Data Extraction and Synthesis  Using the Preferred Reporting Items for Systematic Reviews and Meta-analyses guideline, all parameters in duplicate were extracted and frequentist dose-response random-effects meta-analyses were conducted.

Main Outcomes and Measures  Study-defined relapse (primary outcome), rehospitalization, Positive and Negative Syndrome Scale or Brief Psychiatric Rating Scale total score reduction from baseline, all-cause discontinuation, and dropouts due to adverse events.

Results  Evidence from 72 dose arms from 26 studies with 4776 participants was analyzed. The efficacy-related dose-response curves had a hyperbolic shape meaning that the probability to relapse decreased rapidly with doses of up to 5-mg/d risperidone equivalent (relative relapse risk, 0.43; 95% CI, 0.31-0.57; standardized mean difference for Positive and Negative Syndrome Scale total score reduction, −0.55; 95% CI, −0.68 to −0.41), but flattened thereafter. In contrast, dropouts due to adverse events continued to increase beyond this dose (relative risk at 5 mg/d, 1.38; 95% CI, 0.87-2.55; relative risk at 15 mg/d, 2.68; 95% CI, 1.49-4.62). In a subgroup analysis of patients in remission, a plateau was reached earlier, at approximately 2.5-mg/d risperidone equivalent.

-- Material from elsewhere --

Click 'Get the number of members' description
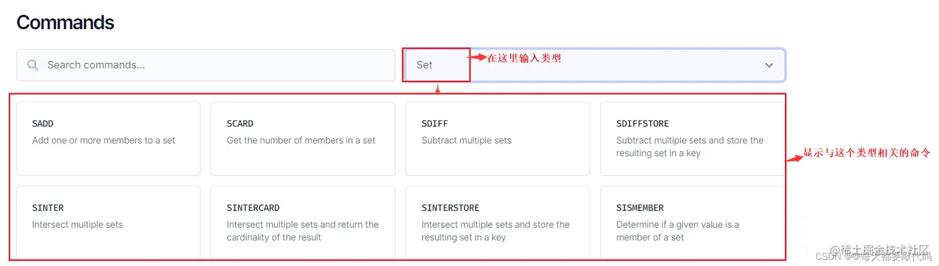The height and width of the screenshot is (266, 939). (x=301, y=140)
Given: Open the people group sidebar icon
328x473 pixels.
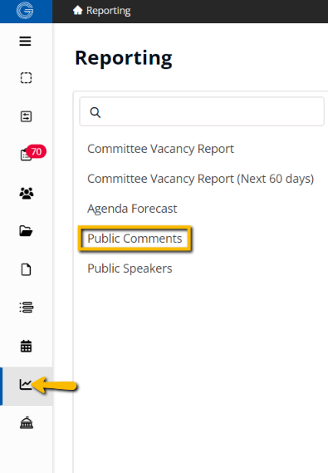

Conclusions and Relevance  The findings of this meta-analysis suggest that doses higher than approximately 5-mg/d risperidone equivalent may provide limited additional benefit for relapse prevention but more adverse events. For patients in remission or who are receiving high-potency first-generation antipsychotics, doses as low as 2.5-mg/d risperidone equivalent may be sufficient. However, caution is needed at this low dose end when further decreases of dose may be accompanied by a disproportionally higher relapse risk. Moreover, the observations are averages, and factors such as slow or rapid metabolism, age, illness stage, comorbidities, and drug-drug interactions suggest that individual patients will often need higher or lower doses.